About this task: In the entries below, the lines from the one with "Open Agent Logs in top navigation" through the one with "Given: Collapse the AdcGroup_1 tree node" are to be copied exactly; both ends count.

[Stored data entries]

────

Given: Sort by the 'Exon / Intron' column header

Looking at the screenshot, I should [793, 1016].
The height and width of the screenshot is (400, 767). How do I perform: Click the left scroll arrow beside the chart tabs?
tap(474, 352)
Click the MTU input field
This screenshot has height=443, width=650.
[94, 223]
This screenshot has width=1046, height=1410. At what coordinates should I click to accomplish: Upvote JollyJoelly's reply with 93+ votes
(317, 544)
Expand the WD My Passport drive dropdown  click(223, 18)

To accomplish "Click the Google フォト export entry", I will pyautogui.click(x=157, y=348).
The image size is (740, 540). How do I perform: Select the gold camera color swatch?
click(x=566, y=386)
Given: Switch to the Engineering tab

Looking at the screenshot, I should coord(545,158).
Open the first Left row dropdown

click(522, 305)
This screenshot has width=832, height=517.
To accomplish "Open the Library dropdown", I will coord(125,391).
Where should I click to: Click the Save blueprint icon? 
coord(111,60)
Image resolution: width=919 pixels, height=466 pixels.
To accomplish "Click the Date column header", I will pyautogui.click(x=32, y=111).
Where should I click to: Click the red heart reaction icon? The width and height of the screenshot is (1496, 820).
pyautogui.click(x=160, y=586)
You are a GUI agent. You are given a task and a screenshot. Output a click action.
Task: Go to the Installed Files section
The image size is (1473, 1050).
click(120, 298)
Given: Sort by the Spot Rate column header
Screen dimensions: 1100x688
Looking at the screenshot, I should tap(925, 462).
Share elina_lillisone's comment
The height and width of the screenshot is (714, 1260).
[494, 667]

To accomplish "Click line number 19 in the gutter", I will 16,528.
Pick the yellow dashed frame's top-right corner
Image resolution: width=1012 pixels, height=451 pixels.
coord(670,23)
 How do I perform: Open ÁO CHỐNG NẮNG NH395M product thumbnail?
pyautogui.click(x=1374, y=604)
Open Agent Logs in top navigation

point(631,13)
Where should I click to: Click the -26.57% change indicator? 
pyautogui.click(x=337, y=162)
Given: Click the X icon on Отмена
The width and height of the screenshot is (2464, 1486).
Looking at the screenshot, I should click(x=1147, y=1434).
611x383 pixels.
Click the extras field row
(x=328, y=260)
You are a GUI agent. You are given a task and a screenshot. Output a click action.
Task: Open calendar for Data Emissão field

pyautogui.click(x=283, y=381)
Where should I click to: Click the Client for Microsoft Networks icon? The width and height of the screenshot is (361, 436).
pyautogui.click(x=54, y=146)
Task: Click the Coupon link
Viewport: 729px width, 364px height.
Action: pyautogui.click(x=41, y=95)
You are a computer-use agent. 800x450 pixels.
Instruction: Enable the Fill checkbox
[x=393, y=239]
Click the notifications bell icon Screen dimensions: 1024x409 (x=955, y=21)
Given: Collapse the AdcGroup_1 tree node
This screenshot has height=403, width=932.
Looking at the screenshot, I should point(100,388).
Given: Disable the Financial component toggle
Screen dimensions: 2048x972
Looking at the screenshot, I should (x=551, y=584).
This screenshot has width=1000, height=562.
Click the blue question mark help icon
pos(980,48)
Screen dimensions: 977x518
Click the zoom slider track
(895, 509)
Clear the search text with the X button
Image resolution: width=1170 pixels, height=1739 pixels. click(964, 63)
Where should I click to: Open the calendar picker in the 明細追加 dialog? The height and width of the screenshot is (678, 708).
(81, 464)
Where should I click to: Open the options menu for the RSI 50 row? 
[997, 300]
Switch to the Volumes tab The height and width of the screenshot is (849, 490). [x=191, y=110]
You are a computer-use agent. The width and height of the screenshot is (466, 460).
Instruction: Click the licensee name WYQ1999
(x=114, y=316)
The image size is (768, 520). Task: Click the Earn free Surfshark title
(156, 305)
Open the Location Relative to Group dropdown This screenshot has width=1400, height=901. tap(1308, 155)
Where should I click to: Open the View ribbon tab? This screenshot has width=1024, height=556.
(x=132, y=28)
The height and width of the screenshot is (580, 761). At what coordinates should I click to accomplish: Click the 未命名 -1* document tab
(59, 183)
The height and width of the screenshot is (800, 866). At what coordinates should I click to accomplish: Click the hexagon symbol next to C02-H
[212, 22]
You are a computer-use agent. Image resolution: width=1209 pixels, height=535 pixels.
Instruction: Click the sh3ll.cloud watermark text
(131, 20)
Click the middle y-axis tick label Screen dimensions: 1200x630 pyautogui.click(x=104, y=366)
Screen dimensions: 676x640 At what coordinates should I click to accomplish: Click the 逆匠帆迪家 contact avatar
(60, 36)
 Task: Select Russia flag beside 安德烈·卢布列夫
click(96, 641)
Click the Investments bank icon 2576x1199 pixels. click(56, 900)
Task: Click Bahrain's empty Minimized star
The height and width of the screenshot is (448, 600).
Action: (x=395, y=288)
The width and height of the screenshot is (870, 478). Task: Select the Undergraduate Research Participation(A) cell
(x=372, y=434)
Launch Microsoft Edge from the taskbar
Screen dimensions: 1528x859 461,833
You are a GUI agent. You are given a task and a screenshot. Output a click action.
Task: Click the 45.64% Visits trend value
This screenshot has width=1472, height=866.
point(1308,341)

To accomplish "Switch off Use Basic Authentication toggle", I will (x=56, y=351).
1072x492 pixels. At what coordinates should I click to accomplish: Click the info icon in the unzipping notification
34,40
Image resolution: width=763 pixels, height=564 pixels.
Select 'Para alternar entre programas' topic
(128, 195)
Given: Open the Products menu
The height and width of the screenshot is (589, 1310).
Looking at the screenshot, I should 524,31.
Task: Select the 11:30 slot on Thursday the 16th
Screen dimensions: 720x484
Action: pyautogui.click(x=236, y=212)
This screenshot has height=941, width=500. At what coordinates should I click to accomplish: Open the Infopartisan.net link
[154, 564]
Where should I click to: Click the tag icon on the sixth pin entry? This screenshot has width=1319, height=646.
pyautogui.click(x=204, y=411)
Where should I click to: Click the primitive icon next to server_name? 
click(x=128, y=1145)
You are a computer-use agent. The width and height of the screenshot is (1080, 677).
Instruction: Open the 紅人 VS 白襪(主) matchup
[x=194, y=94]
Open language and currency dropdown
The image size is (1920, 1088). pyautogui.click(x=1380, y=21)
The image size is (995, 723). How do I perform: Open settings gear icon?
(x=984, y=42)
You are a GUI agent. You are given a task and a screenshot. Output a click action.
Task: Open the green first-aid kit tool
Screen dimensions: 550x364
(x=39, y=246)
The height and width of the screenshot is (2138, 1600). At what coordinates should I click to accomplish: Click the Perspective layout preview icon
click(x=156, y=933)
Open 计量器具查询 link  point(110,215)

────

Response below:
Open Agent Logs in top navigation

point(631,13)
Where should I click to: Click the -26.57% change indicator? 
pyautogui.click(x=337, y=162)
Given: Click the X icon on Отмена
The width and height of the screenshot is (2464, 1486).
Looking at the screenshot, I should click(x=1147, y=1434).
611x383 pixels.
Click the extras field row
(x=328, y=260)
You are a GUI agent. You are given a task and a screenshot. Output a click action.
Task: Open calendar for Data Emissão field

pyautogui.click(x=283, y=381)
Where should I click to: Click the Client for Microsoft Networks icon? The width and height of the screenshot is (361, 436).
pyautogui.click(x=54, y=146)
Task: Click the Coupon link
Viewport: 729px width, 364px height.
Action: pyautogui.click(x=41, y=95)
You are a computer-use agent. 800x450 pixels.
Instruction: Enable the Fill checkbox
[x=393, y=239]
Click the notifications bell icon Screen dimensions: 1024x409 (x=955, y=21)
Given: Collapse the AdcGroup_1 tree node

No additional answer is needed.